Ein Erfolg moderner Polizeiarbeit – dank intelligenter Videoanalyse
16. Oktober 2025
Ein 16-jähriges Mädchen, das seit dem 8. Oktober als vermisst galt, konnte im Frankfurter Bahnhofsviertel mithilfe von Künstlicher Intelligenz (KI) und Videoüberwachung wiedergefunden werden. Der Fall zeigt eindrucksvoll, wie digitale Technologien in akuten Gefahrensituationen Leben schützen und Einsätze beschleunigen können – wenn sie verantwortungsvoll eingesetzt werden.
Vermisstmeldung und akute Gefährdungslage
Die 16-Jährige war in einer psychiatrischen Einrichtung in Hessen untergebracht und kehrte nach einem Ausgang nicht mehr zurück.

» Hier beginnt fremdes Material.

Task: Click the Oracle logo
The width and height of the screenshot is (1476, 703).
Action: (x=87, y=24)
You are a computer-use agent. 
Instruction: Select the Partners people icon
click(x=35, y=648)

In ihrem Zimmer fand die Polizei einen Abschiedsbrief, weshalb von einem akuten psychischen Ausnahmezustand auszugehen war. Schnell verdichteten sich Hinweise, dass sich die Jugendliche im Bahnhofsviertel von Frankfurt aufhalten könnte – einem Ort, an dem sich Suchaktionen ohne technische Unterstützung oft als schwierig erweisen.
Rechtliche Grundlage für KI-Einsatz
Seit Februar 2025 erlaubt eine Neuregelung im hessischen Polizeigesetz, Künstliche Intelligenz gezielt in Videoüberwachungssystemen einzusetzen – etwa zur Fahndung nach vermissten Personen. Da im vorliegenden Fall Gefahr im Verzug bestand, erließ der Polizeipräsident eine Eilanordnung, die anschließend richterlich bestätigt wurde.

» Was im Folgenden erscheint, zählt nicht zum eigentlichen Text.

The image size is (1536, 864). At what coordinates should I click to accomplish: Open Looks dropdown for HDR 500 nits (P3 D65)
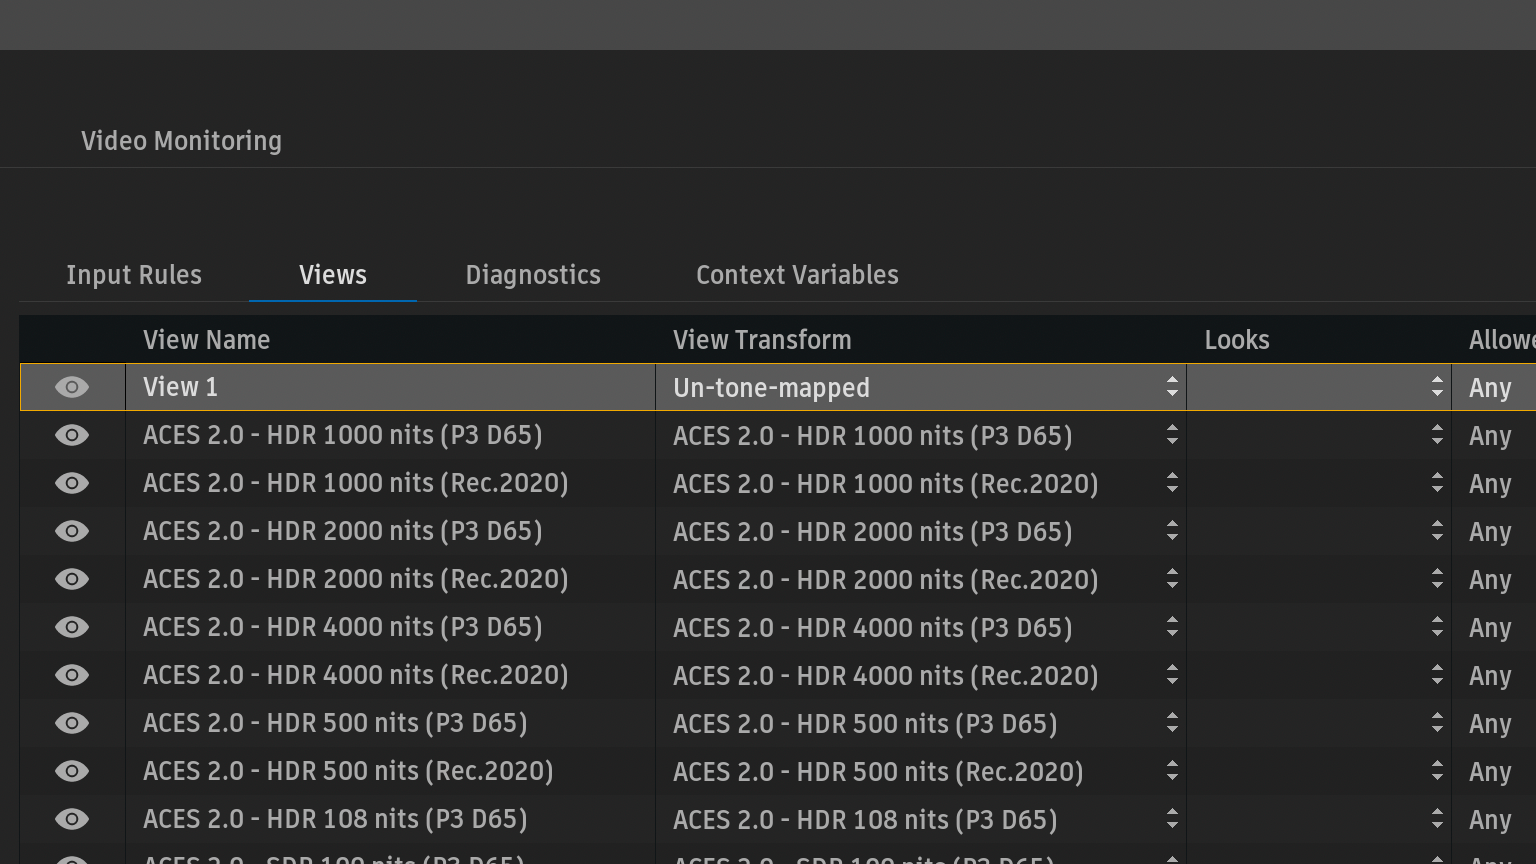click(1318, 724)
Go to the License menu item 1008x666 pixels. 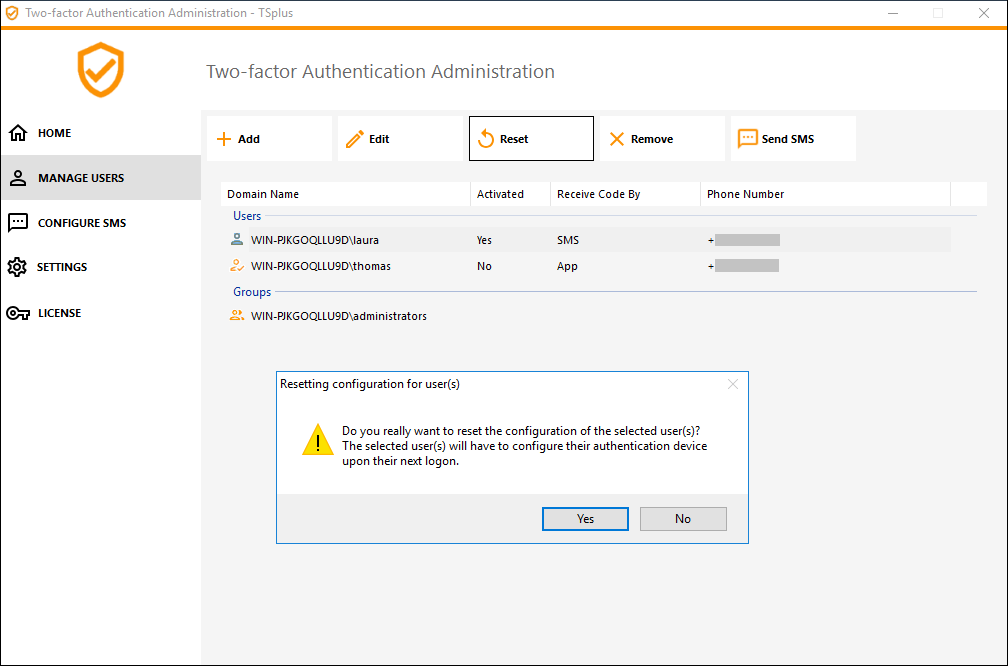coord(59,313)
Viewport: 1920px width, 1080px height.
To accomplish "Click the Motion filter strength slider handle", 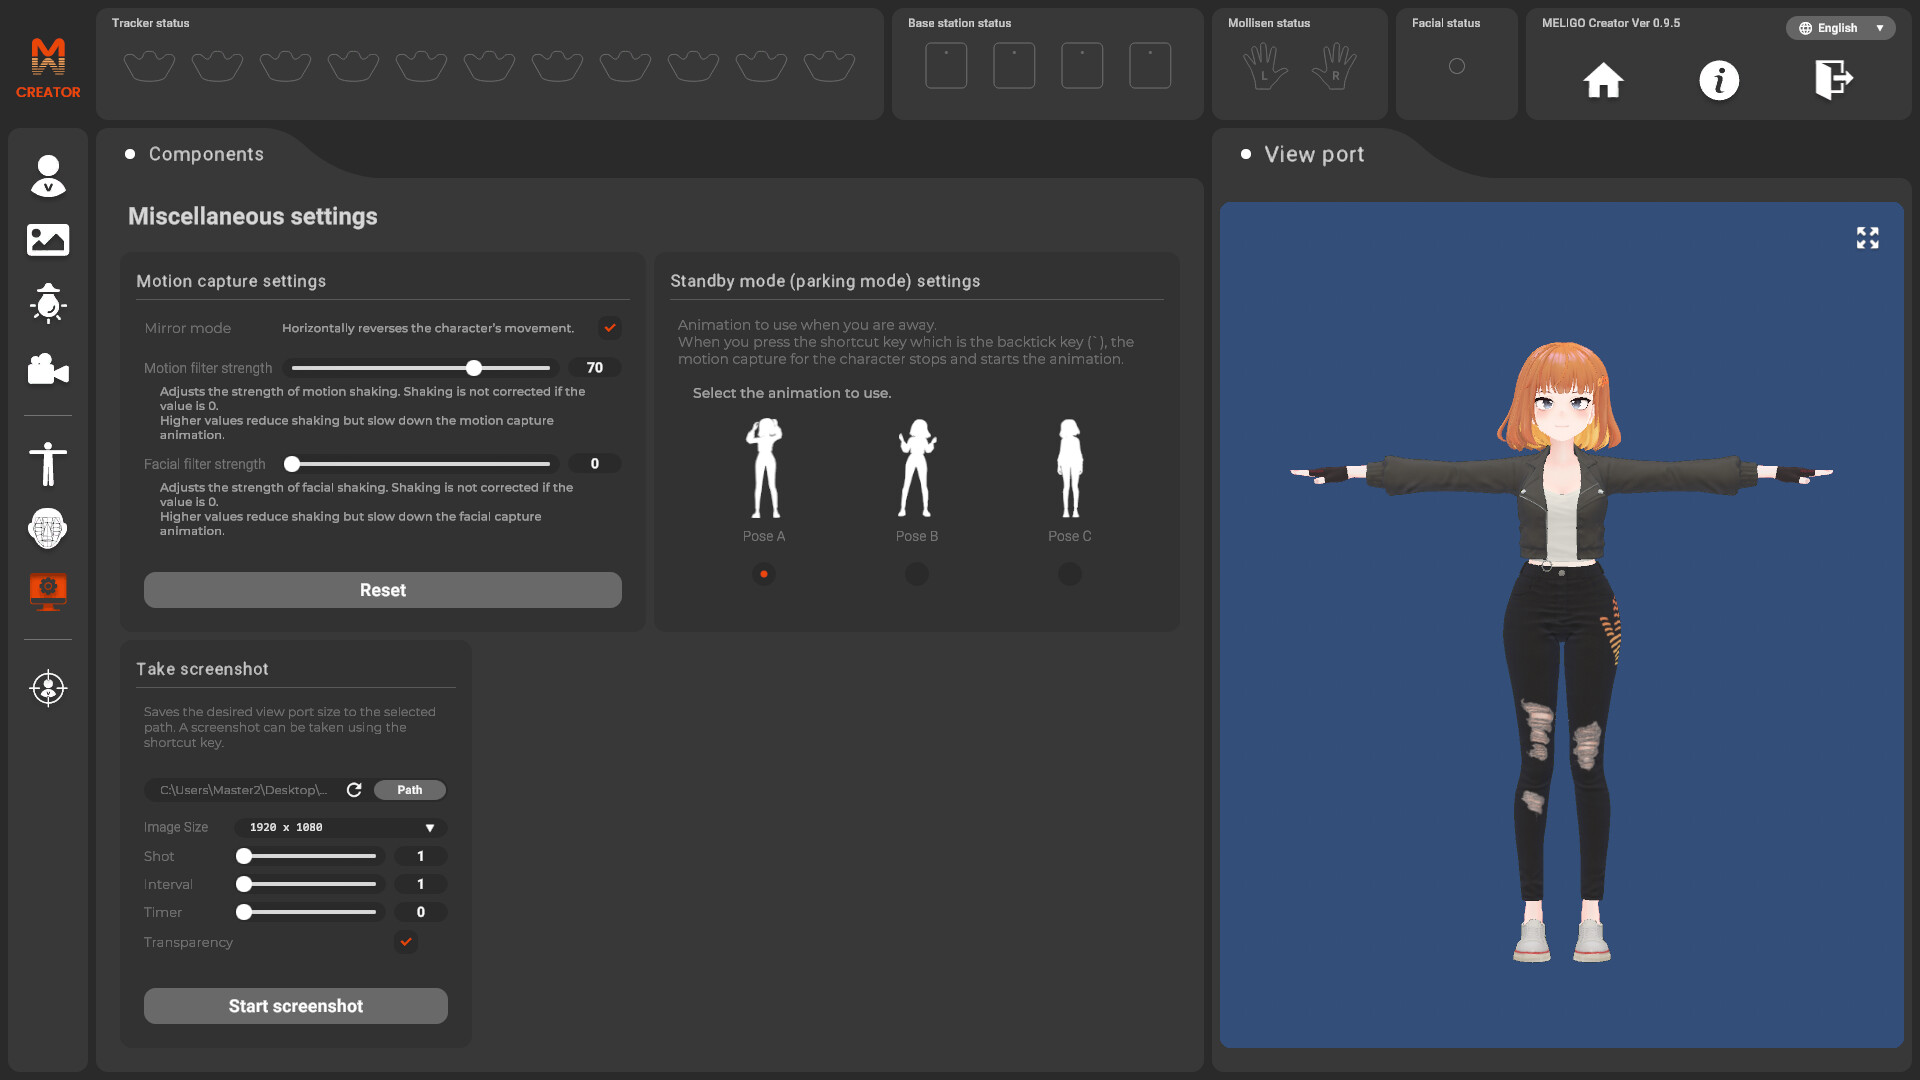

So durfte ein Foto des Mädchens in das KI-System eingespeist werden. Die Software gleicht in Echtzeit Gesichtsdaten aus Überwachungskameras mit den gesuchten Personen ab und meldet mögliche Treffer an menschliche Operatoren.

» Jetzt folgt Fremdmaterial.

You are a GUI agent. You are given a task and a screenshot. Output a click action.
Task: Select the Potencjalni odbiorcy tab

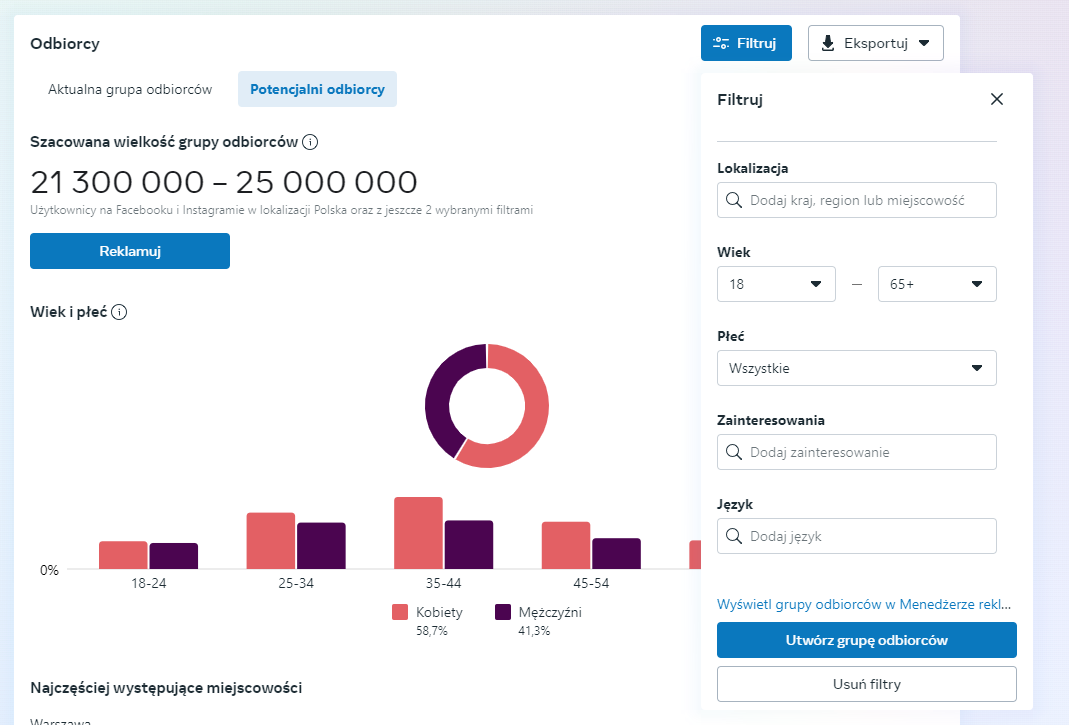pyautogui.click(x=317, y=89)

Treffer durch KI – menschliche Kontrolle entscheidet
Bereits am 9. Oktober, nur einen Tag nach der Vermisstenmeldung, meldete das System einen Treffer im Bereich der Taunusstraße. Ein Videooperator überprüfte den Hinweis und kam zu dem Schluss, dass es sich mit hoher Wahrscheinlichkeit um die Vermisste handelte. Eine Streife wurde entsandt, bestätigte die KI-Meldung und nahm das Mädchen wohlbehalten in Obhut. Anschließend wurde sie zurück in die psychiatrische Einrichtung gebracht.
Polizei zieht positives Fazit
Polizeipräsident Müller erklärte:
„Die KI-gestützte Videoanalyse kommt im Frankfurter Bahnhofsgebiet seit Juli dieses Jahres zum Einsatz. Der erste echte positive Treffer zeigt eindrucksvoll, wie uns auf Basis des neuen Polizeigesetzes modernste Technik zuverlässig und erfolgreich bei der Abwehr von Gefahren für Leib und Leben hilft.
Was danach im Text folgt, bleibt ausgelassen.